Complete the following =>
A. Can you copy, word for word, the passage of the article on Turkey's planned operation in Syria from "ANKARA: US troops" to "White House said."?
B. Would you reproduce the entries unchanged from the line with "has height=457, width=798." to the line with "The image size is (765, 393). pos(590,44)", including both of those lines?
╭─ Source document
Opinion

After US green light, Turkey prepares military operation in Syria

Syrian Kurdish women carry flags and banners as they demonstrate against Turkish threats (AFP)
Updated 08 October 2019

After US green light, Turkey prepares military operation in Syria

  • The announcement followed a phone call between US President Donald Trump and his Turkish counterpart Recep Tayyip Erdogan
  • American soldiers began withdrawing from observation posts along the Turkish-Syrian border, at Tal Abyad and Ras Al-Ain early on Monday

ANKARA: US troops will withdraw from northeast Syria ahead of an imminent Turkish military offensive against the Kurdish-led Syrian Democratic Forces (SDF) and its main component, the People’s Protection Units (YPG), the White House said.

The announcement followed a phone call between US President Donald Trump and his Turkish counterpart Recep Tayyip Erdogan.

The US, which will not support or be involved in the operation, said it is giving Ankara responsibility for thousands of Daesh captives who are currently held in SDF facilities.
╰─
╭─ Exercise material
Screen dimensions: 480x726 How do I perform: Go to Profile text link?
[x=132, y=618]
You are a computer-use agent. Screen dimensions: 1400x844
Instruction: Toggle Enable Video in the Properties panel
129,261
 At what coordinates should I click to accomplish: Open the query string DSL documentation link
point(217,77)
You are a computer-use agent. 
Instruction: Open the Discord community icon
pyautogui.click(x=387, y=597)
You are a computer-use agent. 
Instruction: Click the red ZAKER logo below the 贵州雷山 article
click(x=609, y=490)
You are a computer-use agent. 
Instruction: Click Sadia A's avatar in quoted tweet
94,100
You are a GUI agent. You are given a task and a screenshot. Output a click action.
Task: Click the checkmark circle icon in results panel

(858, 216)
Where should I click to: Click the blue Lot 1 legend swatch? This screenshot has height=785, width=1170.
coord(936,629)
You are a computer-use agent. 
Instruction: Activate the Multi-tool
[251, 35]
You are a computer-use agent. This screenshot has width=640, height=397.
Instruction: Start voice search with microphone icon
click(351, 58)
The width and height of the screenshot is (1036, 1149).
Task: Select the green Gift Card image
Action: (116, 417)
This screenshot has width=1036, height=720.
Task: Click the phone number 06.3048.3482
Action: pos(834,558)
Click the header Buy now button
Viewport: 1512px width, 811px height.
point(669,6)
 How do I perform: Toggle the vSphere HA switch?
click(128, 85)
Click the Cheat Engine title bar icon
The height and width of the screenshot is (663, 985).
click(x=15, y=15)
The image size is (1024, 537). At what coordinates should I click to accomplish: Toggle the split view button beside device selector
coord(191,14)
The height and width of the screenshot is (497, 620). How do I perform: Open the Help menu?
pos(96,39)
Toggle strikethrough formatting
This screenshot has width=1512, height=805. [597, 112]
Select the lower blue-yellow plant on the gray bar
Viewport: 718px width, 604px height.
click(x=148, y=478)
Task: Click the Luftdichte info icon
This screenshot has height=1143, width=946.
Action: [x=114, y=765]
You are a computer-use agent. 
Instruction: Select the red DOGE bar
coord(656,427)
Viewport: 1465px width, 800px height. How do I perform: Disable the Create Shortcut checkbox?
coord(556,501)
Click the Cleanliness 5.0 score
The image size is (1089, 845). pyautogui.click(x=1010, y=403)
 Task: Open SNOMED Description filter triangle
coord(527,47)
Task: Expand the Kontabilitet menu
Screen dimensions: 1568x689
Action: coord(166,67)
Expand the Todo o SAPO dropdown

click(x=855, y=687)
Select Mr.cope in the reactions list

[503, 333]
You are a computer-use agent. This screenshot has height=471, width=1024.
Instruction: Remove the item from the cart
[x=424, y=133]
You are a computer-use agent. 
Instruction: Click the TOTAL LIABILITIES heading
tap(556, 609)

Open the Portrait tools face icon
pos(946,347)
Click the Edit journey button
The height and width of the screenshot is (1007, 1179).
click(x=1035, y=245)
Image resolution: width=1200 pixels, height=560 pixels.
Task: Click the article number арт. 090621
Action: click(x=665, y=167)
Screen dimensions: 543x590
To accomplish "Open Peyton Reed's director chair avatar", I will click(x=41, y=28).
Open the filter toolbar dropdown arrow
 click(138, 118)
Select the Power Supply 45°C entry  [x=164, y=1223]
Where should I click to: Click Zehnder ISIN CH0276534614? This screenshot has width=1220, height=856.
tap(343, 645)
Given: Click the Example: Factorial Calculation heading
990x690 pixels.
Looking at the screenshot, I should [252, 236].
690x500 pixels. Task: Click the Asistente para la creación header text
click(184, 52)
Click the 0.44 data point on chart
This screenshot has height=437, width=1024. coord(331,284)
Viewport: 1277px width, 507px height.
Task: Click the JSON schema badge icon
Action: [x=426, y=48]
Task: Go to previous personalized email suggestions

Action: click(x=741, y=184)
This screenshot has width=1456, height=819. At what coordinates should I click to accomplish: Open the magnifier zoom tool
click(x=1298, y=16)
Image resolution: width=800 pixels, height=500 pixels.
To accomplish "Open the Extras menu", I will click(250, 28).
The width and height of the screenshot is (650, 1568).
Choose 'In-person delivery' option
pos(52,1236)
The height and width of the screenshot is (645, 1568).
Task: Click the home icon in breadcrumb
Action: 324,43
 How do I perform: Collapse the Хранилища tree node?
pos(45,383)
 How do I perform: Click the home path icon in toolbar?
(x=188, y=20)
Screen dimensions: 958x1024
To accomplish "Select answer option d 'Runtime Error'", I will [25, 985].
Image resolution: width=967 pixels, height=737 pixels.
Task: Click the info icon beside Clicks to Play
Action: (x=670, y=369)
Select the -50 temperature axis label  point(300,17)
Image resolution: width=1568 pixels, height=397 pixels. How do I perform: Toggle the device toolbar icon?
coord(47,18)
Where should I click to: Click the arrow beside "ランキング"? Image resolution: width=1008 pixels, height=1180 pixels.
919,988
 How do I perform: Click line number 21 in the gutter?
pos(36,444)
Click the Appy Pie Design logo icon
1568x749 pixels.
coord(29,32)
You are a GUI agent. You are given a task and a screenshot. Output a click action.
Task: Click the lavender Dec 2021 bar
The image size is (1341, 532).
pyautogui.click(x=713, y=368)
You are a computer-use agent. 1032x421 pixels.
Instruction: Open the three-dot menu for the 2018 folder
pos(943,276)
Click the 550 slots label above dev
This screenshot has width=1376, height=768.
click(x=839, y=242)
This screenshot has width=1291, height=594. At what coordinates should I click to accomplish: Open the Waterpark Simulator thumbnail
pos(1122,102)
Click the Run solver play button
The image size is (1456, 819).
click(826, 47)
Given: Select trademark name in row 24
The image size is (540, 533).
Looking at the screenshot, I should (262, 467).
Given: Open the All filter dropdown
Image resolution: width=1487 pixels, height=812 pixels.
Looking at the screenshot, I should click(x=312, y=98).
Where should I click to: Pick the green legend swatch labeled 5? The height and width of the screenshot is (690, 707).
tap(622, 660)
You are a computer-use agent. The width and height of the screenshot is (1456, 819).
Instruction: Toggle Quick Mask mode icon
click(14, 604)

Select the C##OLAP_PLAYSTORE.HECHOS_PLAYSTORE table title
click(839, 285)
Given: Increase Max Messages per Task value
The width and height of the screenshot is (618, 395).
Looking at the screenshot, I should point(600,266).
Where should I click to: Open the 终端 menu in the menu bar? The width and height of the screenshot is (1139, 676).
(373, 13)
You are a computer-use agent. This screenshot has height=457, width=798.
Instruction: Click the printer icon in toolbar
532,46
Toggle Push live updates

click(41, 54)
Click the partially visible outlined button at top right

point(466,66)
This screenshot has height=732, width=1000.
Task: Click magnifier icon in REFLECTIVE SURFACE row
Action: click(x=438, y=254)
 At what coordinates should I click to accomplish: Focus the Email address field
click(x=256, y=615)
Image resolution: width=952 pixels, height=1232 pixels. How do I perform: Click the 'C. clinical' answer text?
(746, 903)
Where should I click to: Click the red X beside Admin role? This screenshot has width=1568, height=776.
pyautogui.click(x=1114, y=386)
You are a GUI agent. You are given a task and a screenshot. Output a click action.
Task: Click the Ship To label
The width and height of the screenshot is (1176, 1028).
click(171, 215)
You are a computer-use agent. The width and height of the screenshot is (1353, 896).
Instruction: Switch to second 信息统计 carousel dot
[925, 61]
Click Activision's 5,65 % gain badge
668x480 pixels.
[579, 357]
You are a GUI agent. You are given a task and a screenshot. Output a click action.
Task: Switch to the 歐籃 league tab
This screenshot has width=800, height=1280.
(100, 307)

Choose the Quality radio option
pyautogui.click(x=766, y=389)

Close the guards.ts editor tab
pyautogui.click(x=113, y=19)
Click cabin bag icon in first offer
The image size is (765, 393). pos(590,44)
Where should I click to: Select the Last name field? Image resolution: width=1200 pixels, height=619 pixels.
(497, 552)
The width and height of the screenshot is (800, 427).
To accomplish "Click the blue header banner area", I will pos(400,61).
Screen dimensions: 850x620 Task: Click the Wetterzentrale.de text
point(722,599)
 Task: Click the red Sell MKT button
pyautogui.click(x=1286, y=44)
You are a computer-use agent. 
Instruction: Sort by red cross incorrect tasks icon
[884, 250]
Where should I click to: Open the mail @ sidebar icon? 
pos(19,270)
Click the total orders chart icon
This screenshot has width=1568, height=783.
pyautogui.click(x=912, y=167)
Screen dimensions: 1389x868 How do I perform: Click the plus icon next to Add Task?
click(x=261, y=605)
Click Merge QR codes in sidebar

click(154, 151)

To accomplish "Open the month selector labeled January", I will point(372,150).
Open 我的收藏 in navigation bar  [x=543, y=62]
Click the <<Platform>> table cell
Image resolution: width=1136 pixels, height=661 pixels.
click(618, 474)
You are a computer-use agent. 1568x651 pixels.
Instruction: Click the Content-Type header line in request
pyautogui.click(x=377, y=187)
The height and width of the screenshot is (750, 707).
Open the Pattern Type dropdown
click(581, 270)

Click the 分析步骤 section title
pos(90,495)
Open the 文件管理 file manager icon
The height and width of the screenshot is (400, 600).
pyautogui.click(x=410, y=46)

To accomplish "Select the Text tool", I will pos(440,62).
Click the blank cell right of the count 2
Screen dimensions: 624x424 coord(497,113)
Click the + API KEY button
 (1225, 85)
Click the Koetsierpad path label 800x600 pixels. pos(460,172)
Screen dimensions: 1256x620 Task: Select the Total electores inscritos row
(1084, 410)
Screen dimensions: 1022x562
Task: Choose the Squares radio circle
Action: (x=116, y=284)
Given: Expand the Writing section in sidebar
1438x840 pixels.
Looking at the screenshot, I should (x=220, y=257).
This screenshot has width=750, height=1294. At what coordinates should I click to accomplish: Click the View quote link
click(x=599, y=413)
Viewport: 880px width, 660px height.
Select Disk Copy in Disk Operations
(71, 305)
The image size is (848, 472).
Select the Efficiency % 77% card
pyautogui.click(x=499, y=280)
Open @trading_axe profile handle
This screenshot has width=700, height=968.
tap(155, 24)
╰─
Task-by-task outputs =>
A.
ANKARA: US troops will withdraw from northeast Syria ahead of an imminent Turkish military offensive against the Kurdish-led Syrian Democratic Forces (SDF) and its main component, the People’s Protection Units (YPG), the White House said.

B.
You are a computer-use agent. This screenshot has height=457, width=798.
Instruction: Click the printer icon in toolbar
532,46
Toggle Push live updates

click(41, 54)
Click the partially visible outlined button at top right

point(466,66)
This screenshot has height=732, width=1000.
Task: Click magnifier icon in REFLECTIVE SURFACE row
Action: click(x=438, y=254)
 At what coordinates should I click to accomplish: Focus the Email address field
click(x=256, y=615)
Image resolution: width=952 pixels, height=1232 pixels. How do I perform: Click the 'C. clinical' answer text?
(746, 903)
Where should I click to: Click the red X beside Admin role? This screenshot has width=1568, height=776.
pyautogui.click(x=1114, y=386)
You are a GUI agent. You are given a task and a screenshot. Output a click action.
Task: Click the Ship To label
The width and height of the screenshot is (1176, 1028).
click(171, 215)
You are a computer-use agent. The width and height of the screenshot is (1353, 896).
Instruction: Switch to second 信息统计 carousel dot
[925, 61]
Click Activision's 5,65 % gain badge
668x480 pixels.
[579, 357]
You are a GUI agent. You are given a task and a screenshot. Output a click action.
Task: Switch to the 歐籃 league tab
This screenshot has width=800, height=1280.
(100, 307)

Choose the Quality radio option
pyautogui.click(x=766, y=389)

Close the guards.ts editor tab
pyautogui.click(x=113, y=19)
Click cabin bag icon in first offer
The image size is (765, 393). pos(590,44)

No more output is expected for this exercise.